Collected data entries:
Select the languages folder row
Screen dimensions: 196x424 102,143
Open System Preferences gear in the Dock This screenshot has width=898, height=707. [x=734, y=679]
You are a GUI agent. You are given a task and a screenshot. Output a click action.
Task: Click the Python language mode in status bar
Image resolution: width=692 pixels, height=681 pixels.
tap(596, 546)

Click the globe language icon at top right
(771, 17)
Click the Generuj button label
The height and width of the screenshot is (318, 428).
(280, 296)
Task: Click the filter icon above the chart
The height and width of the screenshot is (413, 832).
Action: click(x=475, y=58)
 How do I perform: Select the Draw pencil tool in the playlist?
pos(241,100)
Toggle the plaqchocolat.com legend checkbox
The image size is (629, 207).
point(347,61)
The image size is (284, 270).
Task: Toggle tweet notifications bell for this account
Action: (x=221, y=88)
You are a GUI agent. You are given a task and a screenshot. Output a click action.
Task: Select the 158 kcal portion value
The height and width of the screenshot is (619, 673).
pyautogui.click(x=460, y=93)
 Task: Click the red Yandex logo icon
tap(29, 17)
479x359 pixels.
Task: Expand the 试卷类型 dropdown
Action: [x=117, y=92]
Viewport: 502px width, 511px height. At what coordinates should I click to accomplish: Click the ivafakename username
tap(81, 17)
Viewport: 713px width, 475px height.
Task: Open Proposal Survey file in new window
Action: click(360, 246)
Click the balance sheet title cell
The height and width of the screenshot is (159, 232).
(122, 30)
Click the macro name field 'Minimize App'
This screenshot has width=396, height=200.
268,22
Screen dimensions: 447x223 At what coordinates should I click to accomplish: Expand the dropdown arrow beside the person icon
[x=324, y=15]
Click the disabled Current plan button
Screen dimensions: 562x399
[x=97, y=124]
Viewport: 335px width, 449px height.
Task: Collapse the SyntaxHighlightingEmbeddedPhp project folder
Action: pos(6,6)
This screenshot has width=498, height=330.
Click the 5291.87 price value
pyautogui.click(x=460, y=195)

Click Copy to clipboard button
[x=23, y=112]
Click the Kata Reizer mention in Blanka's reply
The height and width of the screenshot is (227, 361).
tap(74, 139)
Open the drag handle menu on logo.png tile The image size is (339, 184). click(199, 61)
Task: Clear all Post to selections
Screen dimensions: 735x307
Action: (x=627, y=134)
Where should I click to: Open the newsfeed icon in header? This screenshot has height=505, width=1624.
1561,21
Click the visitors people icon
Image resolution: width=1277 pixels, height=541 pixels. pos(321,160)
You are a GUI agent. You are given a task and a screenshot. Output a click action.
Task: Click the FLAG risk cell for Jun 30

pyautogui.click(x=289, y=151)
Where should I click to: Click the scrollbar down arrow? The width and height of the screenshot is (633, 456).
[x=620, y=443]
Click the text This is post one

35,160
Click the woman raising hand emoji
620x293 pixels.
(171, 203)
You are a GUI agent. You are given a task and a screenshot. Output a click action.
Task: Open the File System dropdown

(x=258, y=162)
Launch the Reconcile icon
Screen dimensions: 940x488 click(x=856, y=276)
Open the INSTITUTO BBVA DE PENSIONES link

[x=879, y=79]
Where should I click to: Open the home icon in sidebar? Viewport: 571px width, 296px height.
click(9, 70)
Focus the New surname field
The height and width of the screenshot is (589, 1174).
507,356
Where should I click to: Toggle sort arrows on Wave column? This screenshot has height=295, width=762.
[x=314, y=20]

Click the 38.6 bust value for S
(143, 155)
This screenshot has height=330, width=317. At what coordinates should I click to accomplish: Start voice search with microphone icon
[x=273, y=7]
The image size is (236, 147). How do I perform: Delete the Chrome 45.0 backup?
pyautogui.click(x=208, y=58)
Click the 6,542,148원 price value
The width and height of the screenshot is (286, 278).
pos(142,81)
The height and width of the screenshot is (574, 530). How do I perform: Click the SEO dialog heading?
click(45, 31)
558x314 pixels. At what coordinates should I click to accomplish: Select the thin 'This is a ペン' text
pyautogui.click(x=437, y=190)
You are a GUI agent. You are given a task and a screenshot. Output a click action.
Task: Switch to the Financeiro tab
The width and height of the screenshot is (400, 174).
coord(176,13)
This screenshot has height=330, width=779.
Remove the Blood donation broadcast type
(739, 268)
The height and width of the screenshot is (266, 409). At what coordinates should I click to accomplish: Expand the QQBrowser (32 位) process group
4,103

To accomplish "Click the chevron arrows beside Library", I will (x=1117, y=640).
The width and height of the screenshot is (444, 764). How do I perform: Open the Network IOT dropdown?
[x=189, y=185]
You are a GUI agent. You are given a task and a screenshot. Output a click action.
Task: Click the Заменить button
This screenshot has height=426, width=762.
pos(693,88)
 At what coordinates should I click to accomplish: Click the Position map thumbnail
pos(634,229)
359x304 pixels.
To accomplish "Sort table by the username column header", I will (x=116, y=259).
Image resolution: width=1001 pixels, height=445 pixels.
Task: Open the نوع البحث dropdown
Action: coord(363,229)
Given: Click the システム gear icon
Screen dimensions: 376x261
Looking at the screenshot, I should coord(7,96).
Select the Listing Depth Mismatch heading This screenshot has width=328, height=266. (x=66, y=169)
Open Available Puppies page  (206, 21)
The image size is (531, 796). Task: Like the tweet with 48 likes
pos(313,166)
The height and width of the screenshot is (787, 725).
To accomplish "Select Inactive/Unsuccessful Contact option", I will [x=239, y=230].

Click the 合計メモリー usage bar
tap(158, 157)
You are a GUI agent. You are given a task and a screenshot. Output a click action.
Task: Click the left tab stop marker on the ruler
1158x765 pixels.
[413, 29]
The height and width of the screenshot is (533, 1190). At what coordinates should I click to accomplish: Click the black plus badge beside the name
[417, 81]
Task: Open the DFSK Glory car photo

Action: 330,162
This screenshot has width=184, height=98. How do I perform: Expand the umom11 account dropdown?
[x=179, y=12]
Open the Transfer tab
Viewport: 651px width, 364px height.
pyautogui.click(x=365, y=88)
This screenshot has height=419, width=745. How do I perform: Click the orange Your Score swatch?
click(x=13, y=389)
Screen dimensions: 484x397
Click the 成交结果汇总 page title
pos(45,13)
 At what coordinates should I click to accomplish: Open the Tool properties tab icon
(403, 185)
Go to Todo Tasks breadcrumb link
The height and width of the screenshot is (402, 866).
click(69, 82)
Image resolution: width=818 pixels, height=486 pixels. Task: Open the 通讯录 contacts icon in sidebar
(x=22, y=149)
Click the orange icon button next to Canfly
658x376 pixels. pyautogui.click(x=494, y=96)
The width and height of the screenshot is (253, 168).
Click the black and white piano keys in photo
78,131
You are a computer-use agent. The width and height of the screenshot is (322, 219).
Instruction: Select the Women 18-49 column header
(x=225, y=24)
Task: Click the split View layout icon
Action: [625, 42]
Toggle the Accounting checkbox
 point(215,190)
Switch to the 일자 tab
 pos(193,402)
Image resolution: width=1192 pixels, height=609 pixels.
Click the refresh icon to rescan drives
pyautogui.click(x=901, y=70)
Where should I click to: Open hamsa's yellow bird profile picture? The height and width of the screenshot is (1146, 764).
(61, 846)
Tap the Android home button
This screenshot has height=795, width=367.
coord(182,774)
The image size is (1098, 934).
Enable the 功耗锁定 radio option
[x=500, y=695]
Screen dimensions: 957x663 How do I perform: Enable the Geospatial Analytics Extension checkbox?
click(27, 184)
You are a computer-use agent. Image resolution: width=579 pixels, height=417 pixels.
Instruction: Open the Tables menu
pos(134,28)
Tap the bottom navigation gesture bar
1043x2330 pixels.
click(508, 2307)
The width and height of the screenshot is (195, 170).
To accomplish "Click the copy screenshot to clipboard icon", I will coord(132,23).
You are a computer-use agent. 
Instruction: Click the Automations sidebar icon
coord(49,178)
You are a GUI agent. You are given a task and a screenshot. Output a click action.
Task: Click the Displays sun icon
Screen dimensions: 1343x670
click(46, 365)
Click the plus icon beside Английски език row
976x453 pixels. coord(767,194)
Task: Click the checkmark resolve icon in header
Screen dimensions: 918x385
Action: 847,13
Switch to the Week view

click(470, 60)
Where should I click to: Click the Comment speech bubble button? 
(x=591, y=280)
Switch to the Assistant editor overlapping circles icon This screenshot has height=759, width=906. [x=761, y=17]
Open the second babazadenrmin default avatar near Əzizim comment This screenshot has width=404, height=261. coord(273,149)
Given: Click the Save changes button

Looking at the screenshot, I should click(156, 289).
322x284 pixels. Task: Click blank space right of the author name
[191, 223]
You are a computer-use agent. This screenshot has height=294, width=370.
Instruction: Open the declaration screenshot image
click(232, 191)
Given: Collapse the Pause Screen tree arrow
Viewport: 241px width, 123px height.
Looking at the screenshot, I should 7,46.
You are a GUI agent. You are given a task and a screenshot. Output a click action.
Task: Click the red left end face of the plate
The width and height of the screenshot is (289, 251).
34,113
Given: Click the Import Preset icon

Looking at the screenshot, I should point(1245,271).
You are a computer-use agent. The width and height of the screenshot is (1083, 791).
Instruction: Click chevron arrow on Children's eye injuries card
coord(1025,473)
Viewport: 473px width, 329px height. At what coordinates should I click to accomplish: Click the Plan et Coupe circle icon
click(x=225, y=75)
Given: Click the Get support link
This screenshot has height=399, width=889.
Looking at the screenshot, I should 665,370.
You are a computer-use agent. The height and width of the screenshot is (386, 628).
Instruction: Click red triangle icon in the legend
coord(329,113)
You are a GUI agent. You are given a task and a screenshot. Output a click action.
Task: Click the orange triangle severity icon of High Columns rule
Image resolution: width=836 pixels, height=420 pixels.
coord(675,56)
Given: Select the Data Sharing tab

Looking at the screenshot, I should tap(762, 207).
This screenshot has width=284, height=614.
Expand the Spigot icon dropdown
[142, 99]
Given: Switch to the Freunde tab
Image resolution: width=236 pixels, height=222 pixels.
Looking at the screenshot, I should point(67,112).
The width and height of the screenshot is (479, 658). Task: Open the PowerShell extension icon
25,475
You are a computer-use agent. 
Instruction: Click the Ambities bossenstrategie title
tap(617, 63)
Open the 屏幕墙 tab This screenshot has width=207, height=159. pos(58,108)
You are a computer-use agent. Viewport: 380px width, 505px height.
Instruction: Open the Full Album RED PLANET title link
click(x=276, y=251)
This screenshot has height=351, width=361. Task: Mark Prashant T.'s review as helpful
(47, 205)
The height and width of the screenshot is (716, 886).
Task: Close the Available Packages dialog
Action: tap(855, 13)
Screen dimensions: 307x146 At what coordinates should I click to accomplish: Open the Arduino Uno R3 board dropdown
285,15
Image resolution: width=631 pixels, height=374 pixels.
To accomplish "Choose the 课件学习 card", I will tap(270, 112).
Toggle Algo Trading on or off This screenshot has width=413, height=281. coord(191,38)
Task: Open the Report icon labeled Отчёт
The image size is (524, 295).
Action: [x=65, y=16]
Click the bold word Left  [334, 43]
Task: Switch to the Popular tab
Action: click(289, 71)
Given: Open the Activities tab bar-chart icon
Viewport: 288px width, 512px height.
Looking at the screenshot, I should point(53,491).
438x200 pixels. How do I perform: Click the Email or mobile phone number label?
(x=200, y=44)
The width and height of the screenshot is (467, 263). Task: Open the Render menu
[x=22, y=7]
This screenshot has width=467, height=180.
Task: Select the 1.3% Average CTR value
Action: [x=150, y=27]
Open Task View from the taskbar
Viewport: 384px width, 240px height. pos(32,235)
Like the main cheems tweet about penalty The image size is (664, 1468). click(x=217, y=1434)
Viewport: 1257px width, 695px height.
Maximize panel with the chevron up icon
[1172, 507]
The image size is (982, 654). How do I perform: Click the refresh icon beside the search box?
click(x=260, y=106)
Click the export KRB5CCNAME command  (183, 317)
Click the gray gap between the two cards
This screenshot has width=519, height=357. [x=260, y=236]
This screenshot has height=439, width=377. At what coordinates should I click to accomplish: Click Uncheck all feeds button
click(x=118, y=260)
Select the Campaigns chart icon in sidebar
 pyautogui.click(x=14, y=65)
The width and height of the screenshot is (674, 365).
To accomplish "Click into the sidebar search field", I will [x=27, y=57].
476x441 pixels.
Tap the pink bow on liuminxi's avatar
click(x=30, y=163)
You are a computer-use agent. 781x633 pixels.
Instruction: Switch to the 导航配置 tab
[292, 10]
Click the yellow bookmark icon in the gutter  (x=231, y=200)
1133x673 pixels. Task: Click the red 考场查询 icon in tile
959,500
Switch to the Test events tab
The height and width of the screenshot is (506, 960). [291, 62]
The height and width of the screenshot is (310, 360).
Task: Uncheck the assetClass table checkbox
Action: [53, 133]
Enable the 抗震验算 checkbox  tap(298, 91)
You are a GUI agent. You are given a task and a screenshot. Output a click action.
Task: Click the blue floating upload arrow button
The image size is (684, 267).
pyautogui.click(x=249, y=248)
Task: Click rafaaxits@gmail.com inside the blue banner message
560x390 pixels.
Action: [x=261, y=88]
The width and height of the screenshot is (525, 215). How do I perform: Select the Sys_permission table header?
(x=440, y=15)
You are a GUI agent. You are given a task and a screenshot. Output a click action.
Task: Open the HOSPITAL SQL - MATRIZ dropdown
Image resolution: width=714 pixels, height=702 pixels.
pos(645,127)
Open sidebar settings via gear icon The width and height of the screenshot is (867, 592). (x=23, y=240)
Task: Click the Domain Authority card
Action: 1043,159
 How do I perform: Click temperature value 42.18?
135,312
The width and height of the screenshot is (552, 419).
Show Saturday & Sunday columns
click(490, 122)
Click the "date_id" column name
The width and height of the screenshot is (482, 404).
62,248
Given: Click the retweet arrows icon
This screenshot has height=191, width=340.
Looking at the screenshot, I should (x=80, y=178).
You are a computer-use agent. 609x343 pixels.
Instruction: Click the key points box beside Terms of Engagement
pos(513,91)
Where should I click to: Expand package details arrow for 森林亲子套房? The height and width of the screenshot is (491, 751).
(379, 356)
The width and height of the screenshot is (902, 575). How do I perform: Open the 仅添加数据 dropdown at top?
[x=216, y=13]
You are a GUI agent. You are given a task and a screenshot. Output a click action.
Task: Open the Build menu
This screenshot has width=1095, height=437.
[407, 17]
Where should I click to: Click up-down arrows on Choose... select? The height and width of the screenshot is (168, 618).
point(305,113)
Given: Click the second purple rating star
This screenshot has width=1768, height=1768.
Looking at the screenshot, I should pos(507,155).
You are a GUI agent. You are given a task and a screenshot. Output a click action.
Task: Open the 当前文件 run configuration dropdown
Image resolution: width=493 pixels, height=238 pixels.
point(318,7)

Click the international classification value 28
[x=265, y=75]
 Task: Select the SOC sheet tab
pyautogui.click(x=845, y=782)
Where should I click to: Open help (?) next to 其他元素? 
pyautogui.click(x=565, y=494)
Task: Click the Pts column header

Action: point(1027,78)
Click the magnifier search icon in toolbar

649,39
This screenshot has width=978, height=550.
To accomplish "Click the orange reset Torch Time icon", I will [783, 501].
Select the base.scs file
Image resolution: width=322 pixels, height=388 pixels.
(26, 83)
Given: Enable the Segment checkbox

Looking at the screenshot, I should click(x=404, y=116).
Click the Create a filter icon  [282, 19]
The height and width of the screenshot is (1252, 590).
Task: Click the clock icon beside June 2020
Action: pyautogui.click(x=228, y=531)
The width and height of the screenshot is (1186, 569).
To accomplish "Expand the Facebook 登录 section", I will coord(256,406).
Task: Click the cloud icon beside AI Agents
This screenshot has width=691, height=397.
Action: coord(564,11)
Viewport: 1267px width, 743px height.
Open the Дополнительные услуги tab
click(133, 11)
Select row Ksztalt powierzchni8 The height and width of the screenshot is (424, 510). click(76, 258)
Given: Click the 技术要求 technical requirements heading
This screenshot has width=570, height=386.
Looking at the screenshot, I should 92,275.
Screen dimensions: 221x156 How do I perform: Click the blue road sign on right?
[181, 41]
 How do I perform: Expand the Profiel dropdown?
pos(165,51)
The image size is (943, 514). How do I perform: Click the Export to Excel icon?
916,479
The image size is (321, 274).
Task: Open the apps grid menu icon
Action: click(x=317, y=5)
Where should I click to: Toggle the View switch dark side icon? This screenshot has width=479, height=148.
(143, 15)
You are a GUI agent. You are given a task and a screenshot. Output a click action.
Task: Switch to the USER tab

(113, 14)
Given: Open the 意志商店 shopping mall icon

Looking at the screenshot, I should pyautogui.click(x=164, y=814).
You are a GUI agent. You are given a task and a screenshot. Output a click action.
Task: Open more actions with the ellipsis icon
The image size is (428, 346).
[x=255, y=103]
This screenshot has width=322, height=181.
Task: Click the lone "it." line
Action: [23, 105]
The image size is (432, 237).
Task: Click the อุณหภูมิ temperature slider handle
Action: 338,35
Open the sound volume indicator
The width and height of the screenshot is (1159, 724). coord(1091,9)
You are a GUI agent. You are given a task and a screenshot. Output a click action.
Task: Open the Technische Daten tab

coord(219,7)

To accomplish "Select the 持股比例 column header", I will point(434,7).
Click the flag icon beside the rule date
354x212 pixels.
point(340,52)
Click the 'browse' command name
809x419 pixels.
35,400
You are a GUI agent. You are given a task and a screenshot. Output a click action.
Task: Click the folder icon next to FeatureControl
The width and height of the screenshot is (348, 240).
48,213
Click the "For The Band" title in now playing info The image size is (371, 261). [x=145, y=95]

**Description of the task**
Look through the data above. Each line containing the word "second" needs to be copied.

**Problem solution**
Open the second babazadenrmin default avatar near Əzizim comment This screenshot has width=404, height=261. coord(273,149)
Given: Click the second purple rating star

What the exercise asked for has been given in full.